Although conservative legislators wanting to cut the budget quickly learned that the state’s already-lean spending picture would make reductions more painful, they still refused to tap into the Rainy Day Fund beyond the $3 billion they pulled to balance the current budget, said state Sen. Eddie Lucio Jr., D-Brownsville. Legislators also bypassed an opportunity to use the shortfall to address the state’s structural deficit created by the underperforming business margins tax.
“We’re going to continue to have to cut education, healthcare and other important public services in this state as we see the state continue to grow,” Lucio said. “I just don’t see how we can address the economy by cutting jobs, not investing more money into the issues that are important and use the resources that are available. We fall short of doing what’s right for the people of Texas.”

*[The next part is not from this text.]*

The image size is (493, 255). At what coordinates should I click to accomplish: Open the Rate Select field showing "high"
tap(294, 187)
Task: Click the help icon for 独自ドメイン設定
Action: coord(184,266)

Not all border legislation was easily approved. Lucio tried twice to pass legislation to authorizes DPS to establish southbound checkpoints to search for smuggled guns and cash traveling from the United States into Mexico to further cartel operations. To trumpet the cause, he used the death of U.S. Immigration and Customs Enforcement agent Jaime Zapata, who allegedly was killed by criminals in San Luis Potosí by a gun legally purchased in the Dallas area.
Lucio’s southbound checkpoints legislation cleared the Senate during the regular session but saw no action in the House. His calls for Perry to add it to the agenda during the special session went unanswered.
State Rep. Aaron Peña, R-Edinburg, who voted against his own party on the state budget because he was concerned about its negative impact here, said legislators began the session facing a record budget shortfall but unwilling to raise taxes. But from an initial budgetary assessment that was quite harsh, he said, legislators were able to soften the cuts to more acceptable levels.
“Under these adverse circumstances, much like when a hurricane passes through the Valley, when you come out and you survived, you can celebrate the fact that you endured and withstood the difficulties,” Peña said. “You survive, learn and prepare for the next storm.”